Some of the many parallel thoughts I observe:
Surround yourself with a strong team.
While there can only be one winner of the race, the winner does not win the race alone! To the outside observer it looks like it could be a single rider competing for that yellow jersey. Each TDF team is composed of 10 members that support one another and compete with an overall goal and strategy. Recovery is not a solo event. Similarly you are riding for yourself, but those with strong recovery ride with a strong team of peer support surrounding them. Riding in the peleton can be stressful. When one has a strong team of support surrounding them, anxiety is reduced and safety is increased.
Follow a program and practice daily.
Being the 21-day approximately 3000-mile race that it is, one just doesn’t go out and ride it. Cyclists are riding exhausting 8-hour days. One gains strength to complete the event with consistent effort over time. Repeated habits build skill that become autonomic responses with strong endurance. There are many skills to master with varied terrain. Life is long, varied, and arduous. A life of recovery is gained by replacing the bad habits of addiction with new habits of recovery learned in a program or 12-step fellowship. Consistent practice creates seamless habits that allow success. Successful cyclists and successful people in recovery know the drill, study the terrain, and use the skills they spend time cultivating in the heightened pace of the (rat) race. Rest days are important. Cyclists get a rest day from the heavy fast pace once per week over the 21 days of racing. That, however, does not mean they do not cycle to stay loose. On rest days TDF racers spend 1-2 hours per rest day on the bike! Similarly, successful recovery includes doing something for recovery every day. In recovery one needs respite from stress, but we practice recovery every day.

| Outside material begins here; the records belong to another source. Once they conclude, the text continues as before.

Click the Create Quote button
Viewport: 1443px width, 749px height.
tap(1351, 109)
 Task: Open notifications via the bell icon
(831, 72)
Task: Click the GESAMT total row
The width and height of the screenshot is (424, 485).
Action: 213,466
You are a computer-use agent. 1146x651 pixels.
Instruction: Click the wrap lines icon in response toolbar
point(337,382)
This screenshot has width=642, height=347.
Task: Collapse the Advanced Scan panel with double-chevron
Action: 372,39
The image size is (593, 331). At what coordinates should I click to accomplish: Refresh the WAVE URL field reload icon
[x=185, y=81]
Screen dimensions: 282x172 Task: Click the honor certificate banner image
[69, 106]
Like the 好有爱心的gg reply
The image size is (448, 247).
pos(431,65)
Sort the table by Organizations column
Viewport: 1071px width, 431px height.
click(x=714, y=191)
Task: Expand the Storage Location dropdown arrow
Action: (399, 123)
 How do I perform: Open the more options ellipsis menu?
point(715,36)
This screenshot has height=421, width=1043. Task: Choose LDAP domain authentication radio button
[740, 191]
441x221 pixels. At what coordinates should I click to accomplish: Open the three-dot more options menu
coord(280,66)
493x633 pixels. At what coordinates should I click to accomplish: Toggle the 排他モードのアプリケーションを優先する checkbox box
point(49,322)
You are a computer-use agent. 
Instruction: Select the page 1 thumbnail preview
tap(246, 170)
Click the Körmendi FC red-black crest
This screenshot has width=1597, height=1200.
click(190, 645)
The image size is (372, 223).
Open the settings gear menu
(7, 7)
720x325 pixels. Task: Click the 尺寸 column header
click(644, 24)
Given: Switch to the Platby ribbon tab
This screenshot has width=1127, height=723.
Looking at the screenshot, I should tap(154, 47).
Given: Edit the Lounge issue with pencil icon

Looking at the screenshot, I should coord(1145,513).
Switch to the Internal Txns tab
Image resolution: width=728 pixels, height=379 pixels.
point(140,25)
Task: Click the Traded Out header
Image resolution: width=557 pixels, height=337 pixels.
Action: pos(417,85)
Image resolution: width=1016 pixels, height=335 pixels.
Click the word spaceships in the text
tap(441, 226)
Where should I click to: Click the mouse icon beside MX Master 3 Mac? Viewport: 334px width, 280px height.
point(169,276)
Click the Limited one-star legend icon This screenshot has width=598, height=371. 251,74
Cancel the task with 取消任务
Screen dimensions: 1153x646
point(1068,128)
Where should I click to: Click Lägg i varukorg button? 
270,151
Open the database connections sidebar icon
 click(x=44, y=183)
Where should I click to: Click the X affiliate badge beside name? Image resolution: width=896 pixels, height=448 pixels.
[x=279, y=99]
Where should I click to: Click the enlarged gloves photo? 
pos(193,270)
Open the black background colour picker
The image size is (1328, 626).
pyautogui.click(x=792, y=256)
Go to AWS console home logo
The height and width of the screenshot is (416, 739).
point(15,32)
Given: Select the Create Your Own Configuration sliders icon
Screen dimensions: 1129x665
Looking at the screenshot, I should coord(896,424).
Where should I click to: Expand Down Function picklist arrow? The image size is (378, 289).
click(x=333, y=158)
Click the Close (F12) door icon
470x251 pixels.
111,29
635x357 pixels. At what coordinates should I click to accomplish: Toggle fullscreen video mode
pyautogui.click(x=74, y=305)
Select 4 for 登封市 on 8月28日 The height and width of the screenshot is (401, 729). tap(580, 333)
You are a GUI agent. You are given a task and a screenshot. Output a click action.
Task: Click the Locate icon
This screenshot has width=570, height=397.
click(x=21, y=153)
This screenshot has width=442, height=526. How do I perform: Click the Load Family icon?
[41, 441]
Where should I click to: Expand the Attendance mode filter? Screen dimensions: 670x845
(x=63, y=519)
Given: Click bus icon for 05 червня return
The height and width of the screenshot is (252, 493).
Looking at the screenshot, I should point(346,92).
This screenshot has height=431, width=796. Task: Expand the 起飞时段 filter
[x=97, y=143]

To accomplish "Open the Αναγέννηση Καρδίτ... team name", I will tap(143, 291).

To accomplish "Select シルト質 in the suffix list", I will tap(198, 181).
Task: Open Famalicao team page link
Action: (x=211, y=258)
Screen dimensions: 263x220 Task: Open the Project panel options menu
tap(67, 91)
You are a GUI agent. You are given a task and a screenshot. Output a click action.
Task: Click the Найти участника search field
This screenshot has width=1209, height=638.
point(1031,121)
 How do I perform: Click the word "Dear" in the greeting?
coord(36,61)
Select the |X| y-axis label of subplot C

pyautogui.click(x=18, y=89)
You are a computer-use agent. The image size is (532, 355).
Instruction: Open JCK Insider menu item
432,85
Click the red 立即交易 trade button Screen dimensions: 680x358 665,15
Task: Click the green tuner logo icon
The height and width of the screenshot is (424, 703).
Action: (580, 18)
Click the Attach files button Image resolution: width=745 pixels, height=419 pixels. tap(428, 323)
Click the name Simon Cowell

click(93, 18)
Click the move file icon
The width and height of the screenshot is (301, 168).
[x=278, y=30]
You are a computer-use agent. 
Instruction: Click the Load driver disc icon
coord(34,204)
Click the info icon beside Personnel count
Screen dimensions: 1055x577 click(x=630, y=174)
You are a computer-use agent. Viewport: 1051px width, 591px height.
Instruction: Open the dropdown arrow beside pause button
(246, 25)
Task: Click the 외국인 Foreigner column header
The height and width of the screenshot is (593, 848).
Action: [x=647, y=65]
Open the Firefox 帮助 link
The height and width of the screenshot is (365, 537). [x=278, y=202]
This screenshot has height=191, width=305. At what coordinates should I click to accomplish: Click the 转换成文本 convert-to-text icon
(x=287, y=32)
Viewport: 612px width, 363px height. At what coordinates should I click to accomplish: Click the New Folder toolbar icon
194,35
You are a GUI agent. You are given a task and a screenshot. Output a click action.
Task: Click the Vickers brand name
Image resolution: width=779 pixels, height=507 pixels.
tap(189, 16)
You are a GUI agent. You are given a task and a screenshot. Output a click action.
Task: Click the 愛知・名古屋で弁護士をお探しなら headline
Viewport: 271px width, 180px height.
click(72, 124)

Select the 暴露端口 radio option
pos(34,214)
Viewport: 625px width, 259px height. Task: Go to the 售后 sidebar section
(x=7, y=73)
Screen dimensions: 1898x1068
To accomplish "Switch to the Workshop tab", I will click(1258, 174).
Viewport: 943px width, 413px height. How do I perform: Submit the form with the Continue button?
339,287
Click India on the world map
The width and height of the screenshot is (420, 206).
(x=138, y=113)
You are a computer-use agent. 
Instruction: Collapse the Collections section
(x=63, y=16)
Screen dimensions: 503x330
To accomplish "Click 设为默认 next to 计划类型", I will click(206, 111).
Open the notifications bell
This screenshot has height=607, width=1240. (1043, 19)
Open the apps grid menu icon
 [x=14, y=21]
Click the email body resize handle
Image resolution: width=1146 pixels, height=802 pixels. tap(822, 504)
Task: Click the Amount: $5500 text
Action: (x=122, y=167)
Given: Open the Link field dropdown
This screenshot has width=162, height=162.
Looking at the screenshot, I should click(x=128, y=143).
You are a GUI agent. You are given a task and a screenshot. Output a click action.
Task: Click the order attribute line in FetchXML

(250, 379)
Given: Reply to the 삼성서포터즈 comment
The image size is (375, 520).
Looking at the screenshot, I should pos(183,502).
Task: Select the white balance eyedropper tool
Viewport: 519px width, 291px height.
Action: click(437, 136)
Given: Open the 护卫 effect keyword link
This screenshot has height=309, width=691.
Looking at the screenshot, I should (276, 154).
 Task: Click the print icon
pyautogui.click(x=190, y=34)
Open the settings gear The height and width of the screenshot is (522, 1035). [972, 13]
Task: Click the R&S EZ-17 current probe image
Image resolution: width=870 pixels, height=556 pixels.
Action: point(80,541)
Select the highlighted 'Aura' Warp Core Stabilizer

If you fall, it is important to get up and continue the ride.
Cycling is a dangerous sport. There are many trials and tribulations along the route. This year many of the top contenders had very bad wrecks in the early days of the race. If one hasn’t broken a bone, one can continue to ride. Many get up battered, bruised and bandaged, but then continue on towards their goal. Paulo Coehlo noted in his book The Alchemist: It does not matter if you fall, but what truly matters if you fall down 7 times, be sure to get up 8! Successful recovery will have moments of falter. Get back up, dust yourself off, and get back to the basic drills that you learned that keep you safe. Know, observe, and accept your limits, but don’t stop training.
Enjoy the ride
As in difficult rides and a lifetime of recovery, don’t forget to stay present and enjoy the journey. No matter how hard it is, look around. Breathe deep. Stay focused. Enjoy the scenery. Life is a matter of perspective. Have gratitude for the opportunity to be on the ride.